Objective
Copy each line of the data below word for word, leaving out the pictures.

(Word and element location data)
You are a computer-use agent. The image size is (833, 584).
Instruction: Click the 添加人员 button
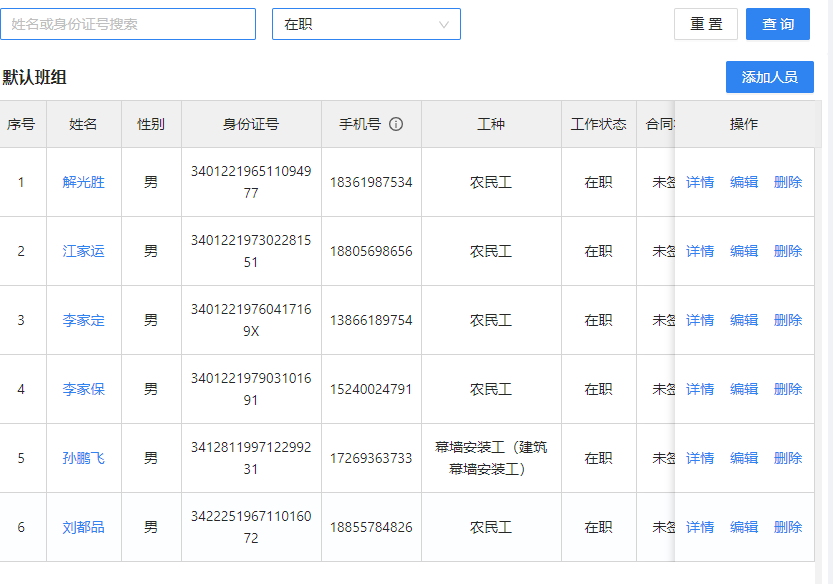click(x=769, y=77)
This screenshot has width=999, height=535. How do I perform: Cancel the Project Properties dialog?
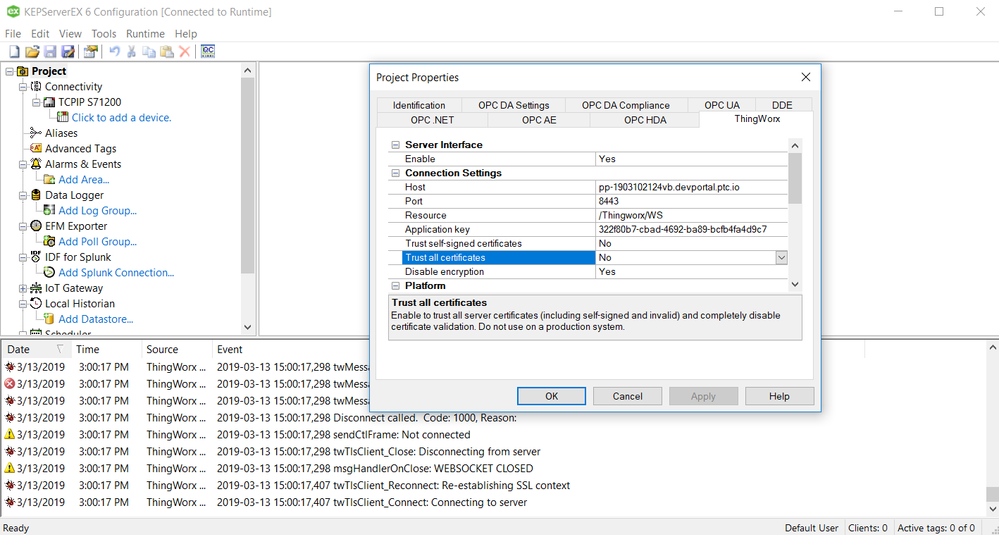point(627,396)

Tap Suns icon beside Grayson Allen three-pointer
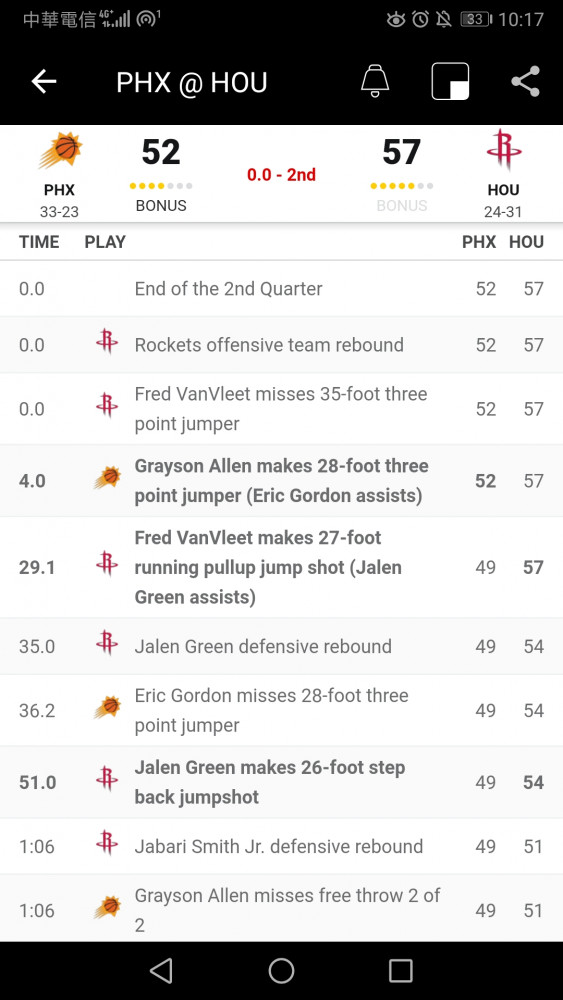point(106,478)
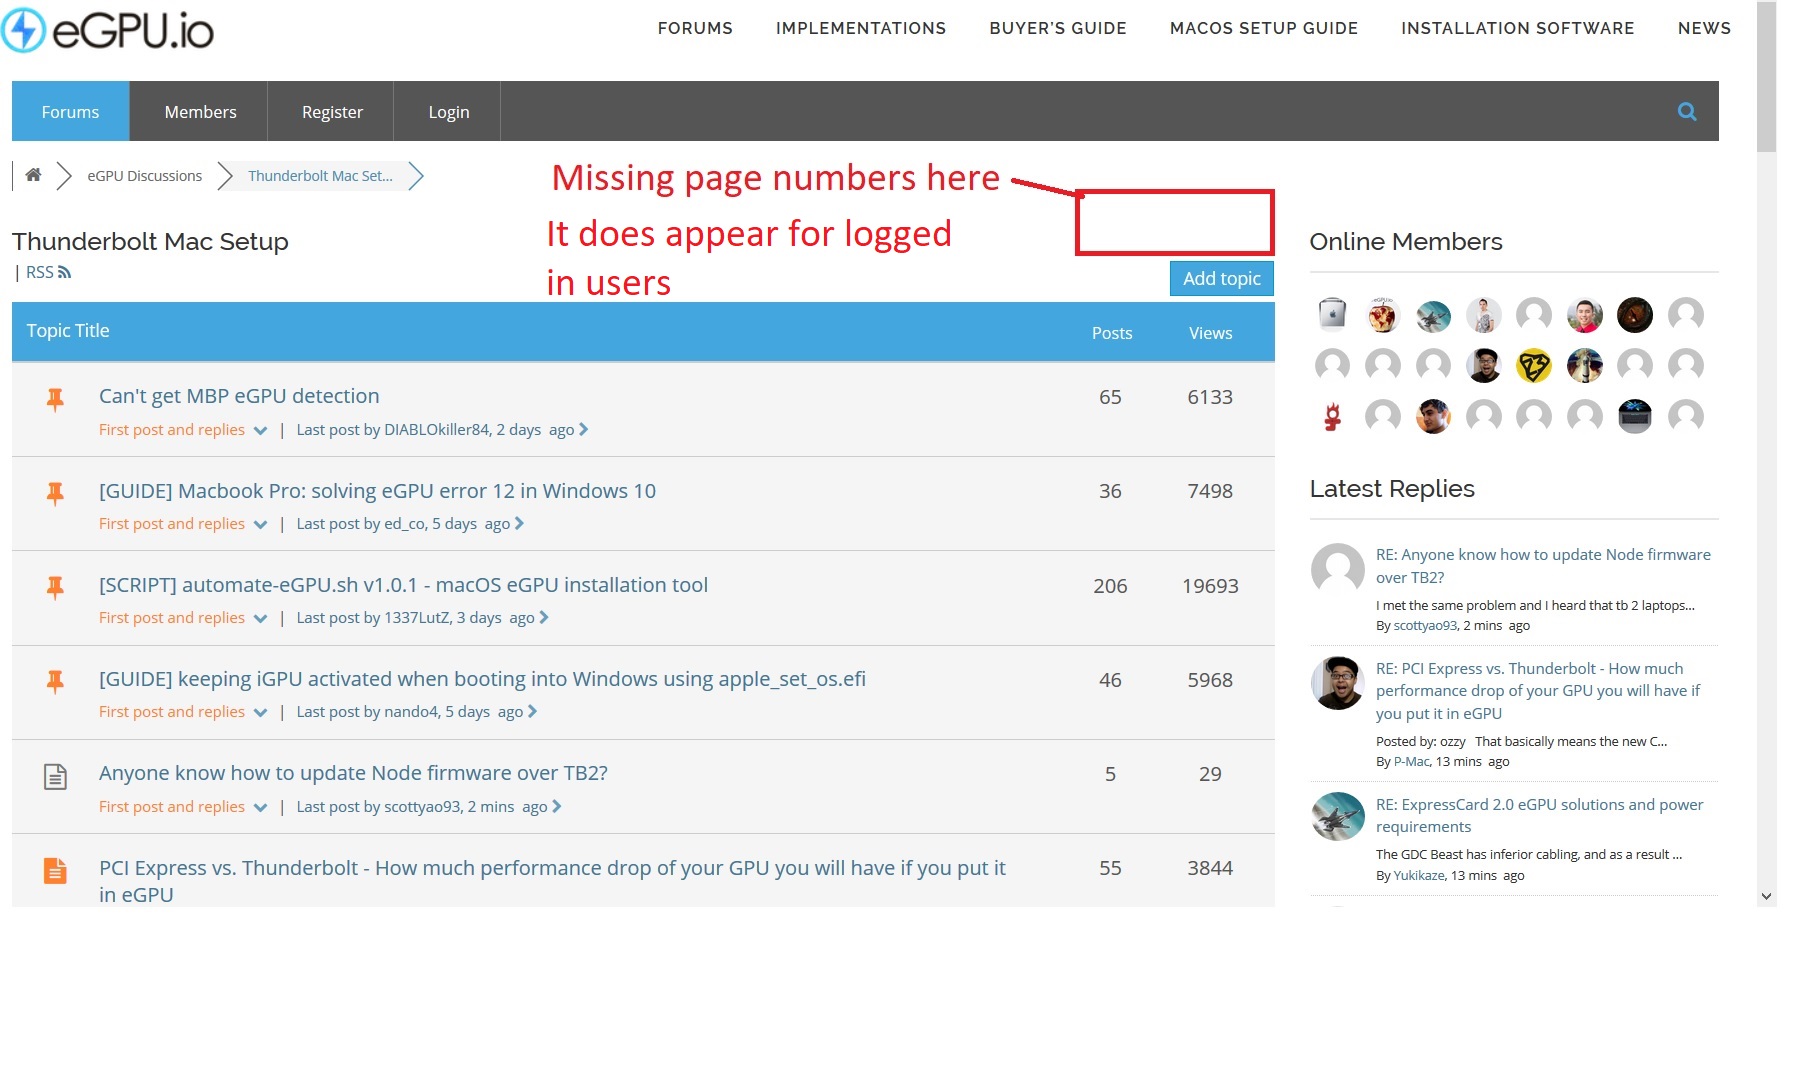The image size is (1802, 1080).
Task: Expand replies for Macbook Pro error 12 guide
Action: (x=260, y=525)
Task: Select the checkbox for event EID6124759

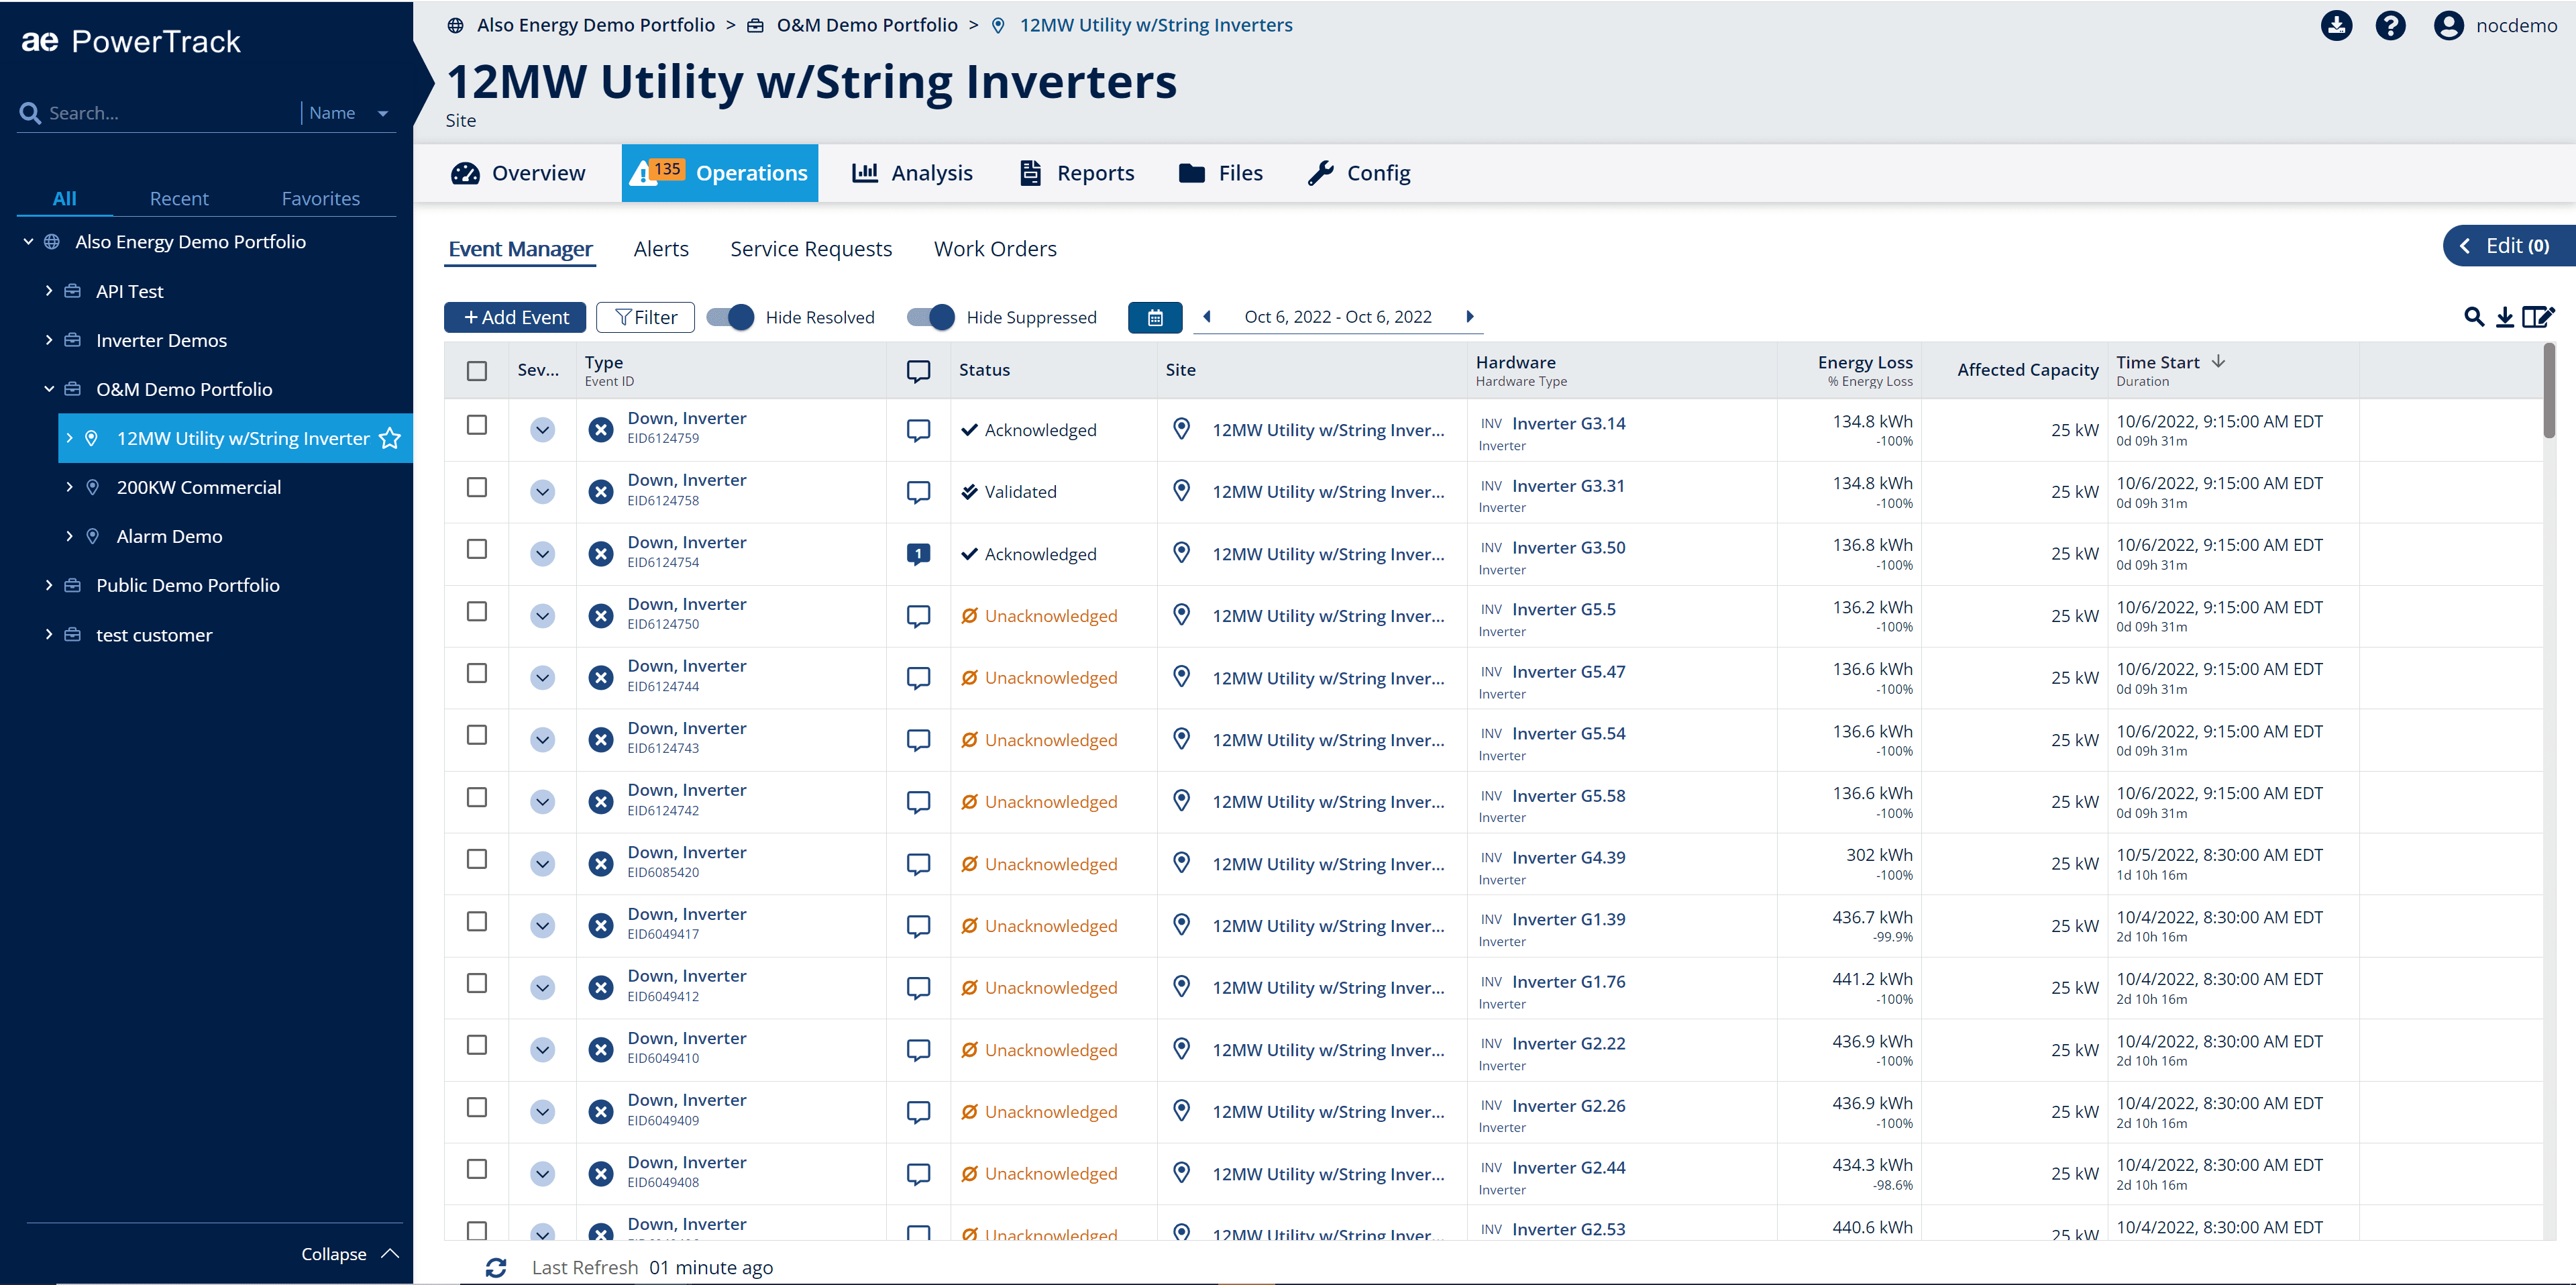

Exercise response
You are a computer-use agent. The image size is (833, 584).
Instruction: Click the 添加人员 button
click(x=769, y=77)
This screenshot has width=999, height=535. How do I perform: Cancel the Project Properties dialog?
point(627,396)

Tap Suns icon beside Grayson Allen three-pointer
point(106,478)
The image size is (1802, 1080).
Task: Expand replies for Macbook Pro error 12 guide
Action: (x=260, y=525)
Task: Select the checkbox for event EID6124759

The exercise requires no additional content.